European Journal of Pharmacology 84(1-2): 93-98
ISSN/ISBN: 0014-2999 Accession: 006480813
Vanadate, the +5 oxidation state of V, present in mammalian tissues including nerve tissue, and a competitive inhibitor of NaK-ATPase, significantly enhnaced the release of [3H]noradrenaline [norepinephrine] evoked from rabbit isolated perfused pulmonary artery by electrical stimulation. Its effect was concentration-dependent. Noradrenaline (10-6 M) reduced the vanadate-potentiated release of [3H]noradrenaline. The effect of noradrenaline is mediated via .alpha.2 adrenoceptors, as evidenced by the finding that yohimbine 3 .times. 10-7 M prevented its action.
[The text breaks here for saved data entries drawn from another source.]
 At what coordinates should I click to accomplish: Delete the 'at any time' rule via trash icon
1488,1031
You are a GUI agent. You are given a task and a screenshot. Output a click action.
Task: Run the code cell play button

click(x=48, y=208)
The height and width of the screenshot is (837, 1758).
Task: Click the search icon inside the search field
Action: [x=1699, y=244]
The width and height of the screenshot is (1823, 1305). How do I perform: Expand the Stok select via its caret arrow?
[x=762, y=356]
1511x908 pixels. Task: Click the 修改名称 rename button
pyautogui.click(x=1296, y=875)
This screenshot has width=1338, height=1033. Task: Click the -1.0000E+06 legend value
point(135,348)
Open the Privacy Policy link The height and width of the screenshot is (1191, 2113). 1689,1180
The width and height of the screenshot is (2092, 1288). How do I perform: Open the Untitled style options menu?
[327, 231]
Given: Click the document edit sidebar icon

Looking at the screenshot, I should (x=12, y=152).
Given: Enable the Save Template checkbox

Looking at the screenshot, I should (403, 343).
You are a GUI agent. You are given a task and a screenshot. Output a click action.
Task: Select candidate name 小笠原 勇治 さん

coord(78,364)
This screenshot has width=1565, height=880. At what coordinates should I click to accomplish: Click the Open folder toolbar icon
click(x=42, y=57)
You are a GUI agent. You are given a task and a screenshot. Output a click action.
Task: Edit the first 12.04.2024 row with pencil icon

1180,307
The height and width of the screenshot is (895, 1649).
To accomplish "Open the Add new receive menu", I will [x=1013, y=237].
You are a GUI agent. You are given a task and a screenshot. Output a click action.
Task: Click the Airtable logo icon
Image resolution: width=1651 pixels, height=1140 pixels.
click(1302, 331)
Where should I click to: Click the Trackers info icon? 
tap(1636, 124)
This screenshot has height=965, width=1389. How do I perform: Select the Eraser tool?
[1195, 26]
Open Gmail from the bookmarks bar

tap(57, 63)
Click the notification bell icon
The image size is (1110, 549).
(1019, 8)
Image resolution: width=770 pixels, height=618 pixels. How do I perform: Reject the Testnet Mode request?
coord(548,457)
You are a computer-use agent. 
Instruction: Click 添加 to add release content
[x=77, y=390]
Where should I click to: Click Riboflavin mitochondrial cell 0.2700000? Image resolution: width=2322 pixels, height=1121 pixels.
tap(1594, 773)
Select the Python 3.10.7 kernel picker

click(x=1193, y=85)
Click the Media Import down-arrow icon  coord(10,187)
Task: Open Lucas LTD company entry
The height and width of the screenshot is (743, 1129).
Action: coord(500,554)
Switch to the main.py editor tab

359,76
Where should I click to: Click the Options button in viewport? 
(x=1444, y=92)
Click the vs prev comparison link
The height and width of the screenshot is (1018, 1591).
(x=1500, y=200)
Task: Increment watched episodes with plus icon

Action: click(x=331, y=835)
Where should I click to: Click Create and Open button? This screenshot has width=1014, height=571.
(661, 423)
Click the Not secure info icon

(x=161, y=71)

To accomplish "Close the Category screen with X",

The effect of vanadate was dependent on external K+. When the effect of vanadate on [3H]noradrenaline release was studied under conditions when the NaK-ATPase enzyme activity was inhibited by removal of external K for 45 min, vanadate was ineffective. The effect is evidently related to the inhibition of NaK-ATPase activity, a condition resulting in transmitter release.